Exercise instructions: Set down, exactly as they appear, the line containing "Cinema & TV (337, 2361)" and all subsequent lines through the end of the material below.
┌──
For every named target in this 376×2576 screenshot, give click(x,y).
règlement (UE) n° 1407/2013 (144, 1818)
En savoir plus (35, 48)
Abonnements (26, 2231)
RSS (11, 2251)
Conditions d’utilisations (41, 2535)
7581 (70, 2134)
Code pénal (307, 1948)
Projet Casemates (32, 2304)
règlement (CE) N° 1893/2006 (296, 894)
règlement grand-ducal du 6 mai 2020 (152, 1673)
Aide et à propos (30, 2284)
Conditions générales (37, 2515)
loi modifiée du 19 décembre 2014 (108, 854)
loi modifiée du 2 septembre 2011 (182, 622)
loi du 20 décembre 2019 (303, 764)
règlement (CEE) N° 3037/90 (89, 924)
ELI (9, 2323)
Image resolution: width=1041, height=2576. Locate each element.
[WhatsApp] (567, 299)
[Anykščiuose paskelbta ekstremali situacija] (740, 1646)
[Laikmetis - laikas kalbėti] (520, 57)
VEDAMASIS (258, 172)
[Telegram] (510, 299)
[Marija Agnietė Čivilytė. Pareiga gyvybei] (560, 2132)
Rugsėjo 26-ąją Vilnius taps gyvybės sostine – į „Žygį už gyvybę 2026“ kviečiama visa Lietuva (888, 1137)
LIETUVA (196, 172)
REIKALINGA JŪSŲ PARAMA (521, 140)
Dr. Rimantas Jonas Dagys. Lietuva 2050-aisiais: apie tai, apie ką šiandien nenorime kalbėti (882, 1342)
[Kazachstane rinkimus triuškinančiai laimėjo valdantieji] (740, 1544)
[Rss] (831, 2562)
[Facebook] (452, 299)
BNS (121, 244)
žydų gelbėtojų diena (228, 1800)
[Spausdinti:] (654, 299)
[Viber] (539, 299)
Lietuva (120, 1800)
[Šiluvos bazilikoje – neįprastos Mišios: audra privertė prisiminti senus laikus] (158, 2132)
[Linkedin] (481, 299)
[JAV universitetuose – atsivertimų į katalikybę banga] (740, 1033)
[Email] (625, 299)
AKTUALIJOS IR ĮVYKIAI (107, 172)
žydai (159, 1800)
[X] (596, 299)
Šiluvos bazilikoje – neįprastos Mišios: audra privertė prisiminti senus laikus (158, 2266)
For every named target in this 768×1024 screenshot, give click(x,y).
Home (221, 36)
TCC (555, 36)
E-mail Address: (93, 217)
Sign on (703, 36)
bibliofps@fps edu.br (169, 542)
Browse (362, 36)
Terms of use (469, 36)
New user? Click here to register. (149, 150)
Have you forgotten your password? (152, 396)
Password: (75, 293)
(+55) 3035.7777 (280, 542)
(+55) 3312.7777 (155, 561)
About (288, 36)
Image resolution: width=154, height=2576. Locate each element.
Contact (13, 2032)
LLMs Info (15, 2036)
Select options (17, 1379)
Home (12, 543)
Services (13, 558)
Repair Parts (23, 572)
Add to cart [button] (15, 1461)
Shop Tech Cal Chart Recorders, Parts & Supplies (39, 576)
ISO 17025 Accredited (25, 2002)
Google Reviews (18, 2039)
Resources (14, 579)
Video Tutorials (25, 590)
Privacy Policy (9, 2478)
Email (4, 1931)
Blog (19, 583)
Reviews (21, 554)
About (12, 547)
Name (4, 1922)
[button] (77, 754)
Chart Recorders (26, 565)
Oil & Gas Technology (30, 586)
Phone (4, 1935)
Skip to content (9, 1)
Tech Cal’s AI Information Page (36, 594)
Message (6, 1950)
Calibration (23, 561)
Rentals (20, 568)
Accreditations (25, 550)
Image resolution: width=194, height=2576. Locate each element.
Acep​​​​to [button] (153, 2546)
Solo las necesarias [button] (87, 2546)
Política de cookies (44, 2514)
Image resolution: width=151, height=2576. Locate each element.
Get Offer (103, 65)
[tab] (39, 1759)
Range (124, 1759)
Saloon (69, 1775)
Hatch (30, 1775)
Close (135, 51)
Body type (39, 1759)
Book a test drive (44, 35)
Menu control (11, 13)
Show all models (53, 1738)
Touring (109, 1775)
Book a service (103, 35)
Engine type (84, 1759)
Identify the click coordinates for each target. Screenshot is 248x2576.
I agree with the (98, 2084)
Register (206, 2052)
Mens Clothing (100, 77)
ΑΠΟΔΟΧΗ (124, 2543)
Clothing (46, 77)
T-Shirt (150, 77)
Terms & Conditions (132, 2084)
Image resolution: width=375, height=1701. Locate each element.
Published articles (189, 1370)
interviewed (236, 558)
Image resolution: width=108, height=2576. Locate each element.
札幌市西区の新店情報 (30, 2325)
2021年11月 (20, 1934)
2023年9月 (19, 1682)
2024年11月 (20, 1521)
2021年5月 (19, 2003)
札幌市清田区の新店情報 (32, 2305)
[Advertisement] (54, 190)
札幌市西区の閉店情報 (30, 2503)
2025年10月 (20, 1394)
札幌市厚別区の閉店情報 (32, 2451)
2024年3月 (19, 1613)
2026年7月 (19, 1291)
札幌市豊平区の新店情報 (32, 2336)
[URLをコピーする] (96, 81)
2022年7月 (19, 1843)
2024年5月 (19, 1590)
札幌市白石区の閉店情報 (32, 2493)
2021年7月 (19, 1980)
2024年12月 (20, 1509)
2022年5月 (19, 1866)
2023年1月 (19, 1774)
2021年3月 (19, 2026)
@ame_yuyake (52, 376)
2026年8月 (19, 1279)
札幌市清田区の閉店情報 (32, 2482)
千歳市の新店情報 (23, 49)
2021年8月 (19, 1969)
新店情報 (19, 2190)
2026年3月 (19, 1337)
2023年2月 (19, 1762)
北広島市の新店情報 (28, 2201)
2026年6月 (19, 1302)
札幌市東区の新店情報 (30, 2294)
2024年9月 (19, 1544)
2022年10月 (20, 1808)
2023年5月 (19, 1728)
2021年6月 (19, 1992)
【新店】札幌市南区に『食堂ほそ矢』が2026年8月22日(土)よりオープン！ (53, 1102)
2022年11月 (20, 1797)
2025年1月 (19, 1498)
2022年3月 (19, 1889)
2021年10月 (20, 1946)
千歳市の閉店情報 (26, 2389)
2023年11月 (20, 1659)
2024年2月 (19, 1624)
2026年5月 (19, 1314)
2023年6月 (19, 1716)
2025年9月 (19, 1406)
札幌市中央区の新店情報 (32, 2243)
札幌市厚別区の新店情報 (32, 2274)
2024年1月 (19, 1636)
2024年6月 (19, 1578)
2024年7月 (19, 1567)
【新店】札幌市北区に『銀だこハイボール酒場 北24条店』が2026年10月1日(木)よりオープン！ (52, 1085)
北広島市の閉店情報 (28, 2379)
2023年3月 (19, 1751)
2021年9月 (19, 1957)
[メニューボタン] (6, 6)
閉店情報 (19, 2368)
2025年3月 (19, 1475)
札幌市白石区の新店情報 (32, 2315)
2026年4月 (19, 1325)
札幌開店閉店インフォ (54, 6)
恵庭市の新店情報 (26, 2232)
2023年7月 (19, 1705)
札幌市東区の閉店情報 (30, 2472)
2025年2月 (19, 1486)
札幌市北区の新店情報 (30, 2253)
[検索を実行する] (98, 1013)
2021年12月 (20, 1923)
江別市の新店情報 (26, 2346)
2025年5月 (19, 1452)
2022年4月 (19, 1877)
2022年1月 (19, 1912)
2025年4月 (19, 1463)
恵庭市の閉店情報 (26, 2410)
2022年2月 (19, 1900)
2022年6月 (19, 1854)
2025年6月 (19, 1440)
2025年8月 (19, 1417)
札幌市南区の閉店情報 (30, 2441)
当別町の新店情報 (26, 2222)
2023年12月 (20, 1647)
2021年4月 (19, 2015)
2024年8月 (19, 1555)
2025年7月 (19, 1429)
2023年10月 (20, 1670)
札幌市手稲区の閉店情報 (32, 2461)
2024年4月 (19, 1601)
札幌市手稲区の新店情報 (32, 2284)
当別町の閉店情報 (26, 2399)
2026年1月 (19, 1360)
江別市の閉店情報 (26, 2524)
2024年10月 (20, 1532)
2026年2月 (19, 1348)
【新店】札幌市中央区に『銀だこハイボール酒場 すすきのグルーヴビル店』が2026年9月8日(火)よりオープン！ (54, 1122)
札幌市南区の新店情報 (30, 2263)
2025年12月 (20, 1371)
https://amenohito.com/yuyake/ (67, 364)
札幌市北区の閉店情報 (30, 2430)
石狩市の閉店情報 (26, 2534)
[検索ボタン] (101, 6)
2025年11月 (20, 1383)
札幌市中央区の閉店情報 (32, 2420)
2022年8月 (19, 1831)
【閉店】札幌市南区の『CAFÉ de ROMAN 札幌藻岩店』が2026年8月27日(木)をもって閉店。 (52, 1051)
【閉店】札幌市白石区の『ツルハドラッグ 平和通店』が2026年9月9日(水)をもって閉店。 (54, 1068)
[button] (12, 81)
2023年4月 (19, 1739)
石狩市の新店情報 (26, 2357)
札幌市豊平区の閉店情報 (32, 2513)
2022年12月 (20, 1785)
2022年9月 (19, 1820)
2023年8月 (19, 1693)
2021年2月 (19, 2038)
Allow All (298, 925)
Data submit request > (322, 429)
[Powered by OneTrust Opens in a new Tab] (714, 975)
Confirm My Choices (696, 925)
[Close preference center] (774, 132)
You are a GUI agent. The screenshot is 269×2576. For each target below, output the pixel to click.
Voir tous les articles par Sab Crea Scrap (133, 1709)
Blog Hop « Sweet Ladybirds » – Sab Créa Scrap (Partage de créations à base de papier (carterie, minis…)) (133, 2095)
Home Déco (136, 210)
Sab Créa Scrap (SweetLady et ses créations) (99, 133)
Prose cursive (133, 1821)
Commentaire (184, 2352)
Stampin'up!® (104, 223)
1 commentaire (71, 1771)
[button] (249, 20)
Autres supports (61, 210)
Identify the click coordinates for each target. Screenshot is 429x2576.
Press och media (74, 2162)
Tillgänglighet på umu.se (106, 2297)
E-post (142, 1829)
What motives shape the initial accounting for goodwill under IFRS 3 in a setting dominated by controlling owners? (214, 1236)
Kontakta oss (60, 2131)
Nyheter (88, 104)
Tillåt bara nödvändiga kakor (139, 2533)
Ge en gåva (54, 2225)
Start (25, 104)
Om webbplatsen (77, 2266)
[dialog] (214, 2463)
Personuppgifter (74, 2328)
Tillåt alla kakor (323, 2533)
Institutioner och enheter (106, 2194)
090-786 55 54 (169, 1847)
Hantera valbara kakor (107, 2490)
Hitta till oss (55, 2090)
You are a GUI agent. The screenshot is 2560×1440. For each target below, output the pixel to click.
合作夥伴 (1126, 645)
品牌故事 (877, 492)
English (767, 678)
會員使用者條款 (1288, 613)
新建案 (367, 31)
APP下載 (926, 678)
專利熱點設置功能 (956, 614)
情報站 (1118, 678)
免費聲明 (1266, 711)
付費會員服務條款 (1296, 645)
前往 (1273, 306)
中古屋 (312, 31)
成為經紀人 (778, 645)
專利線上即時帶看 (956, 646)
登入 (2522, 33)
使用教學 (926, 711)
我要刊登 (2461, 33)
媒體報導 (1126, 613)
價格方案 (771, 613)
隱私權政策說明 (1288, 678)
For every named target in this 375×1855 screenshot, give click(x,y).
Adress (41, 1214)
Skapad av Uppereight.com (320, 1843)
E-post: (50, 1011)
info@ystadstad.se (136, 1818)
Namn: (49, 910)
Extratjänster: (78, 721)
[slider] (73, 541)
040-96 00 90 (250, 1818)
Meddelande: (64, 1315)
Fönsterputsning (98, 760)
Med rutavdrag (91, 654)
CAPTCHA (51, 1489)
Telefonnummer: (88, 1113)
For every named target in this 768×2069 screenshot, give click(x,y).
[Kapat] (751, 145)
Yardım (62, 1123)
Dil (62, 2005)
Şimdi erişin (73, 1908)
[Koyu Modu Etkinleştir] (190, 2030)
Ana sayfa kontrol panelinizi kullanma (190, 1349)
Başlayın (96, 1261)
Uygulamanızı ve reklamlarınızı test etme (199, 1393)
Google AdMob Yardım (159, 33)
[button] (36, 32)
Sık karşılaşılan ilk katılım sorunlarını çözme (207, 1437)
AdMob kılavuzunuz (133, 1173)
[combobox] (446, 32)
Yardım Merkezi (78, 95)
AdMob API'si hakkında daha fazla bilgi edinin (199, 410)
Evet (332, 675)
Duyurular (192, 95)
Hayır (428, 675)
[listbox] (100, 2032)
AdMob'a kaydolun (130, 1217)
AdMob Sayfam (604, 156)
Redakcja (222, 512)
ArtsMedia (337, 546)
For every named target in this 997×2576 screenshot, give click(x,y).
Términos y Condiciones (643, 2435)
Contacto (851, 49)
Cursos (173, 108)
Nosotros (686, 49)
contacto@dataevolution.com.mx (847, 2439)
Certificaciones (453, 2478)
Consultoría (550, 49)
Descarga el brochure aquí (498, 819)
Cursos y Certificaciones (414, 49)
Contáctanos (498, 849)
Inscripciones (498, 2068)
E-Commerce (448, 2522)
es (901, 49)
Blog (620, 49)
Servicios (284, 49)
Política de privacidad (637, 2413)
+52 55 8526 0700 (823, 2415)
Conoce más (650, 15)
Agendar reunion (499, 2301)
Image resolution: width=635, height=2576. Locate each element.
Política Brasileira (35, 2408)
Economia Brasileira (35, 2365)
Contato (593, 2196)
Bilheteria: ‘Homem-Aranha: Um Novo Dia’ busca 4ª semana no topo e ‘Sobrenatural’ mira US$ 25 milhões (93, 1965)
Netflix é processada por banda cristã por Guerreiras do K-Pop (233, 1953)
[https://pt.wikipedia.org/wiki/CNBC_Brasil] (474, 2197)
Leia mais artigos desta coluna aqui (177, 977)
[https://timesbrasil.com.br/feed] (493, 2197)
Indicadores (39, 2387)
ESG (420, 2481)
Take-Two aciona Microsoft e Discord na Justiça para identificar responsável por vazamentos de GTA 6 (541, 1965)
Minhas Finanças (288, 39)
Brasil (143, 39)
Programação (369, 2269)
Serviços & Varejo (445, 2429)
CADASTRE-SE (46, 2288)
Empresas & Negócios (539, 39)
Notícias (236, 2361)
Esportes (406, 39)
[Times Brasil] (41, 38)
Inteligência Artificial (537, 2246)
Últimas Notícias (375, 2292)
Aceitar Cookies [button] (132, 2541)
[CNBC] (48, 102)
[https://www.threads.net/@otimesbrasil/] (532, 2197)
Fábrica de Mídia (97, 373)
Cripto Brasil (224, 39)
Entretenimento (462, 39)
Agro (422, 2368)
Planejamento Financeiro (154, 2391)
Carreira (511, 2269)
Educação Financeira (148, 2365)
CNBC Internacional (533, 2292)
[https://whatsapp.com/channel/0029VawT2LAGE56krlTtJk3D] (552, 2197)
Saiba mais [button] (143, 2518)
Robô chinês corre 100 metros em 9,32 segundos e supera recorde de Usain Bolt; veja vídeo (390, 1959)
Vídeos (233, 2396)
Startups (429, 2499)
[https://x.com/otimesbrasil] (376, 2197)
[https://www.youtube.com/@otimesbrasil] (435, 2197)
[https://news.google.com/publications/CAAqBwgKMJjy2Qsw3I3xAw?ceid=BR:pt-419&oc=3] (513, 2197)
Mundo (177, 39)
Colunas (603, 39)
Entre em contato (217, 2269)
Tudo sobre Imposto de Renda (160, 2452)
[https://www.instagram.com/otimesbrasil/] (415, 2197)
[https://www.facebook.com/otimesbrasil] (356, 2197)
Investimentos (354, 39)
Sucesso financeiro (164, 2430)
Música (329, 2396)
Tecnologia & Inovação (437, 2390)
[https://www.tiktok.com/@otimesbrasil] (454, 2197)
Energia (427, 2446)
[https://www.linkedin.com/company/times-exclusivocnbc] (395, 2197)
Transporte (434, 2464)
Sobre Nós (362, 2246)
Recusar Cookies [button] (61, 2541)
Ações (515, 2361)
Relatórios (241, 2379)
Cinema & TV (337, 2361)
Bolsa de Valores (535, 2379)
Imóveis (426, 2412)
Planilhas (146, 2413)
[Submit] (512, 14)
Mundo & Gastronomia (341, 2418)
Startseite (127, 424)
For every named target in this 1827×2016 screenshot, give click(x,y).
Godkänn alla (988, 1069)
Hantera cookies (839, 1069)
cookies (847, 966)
└──
Solution for this task:
Cinema & TV (337, 2361)
Bolsa de Valores (535, 2379)
Imóveis (426, 2412)
Planilhas (146, 2413)
[Submit] (512, 14)
Mundo & Gastronomia (341, 2418)
Startseite (127, 424)
For every named target in this 1827×2016 screenshot, give click(x,y).
Godkänn alla (988, 1069)
Hantera cookies (839, 1069)
cookies (847, 966)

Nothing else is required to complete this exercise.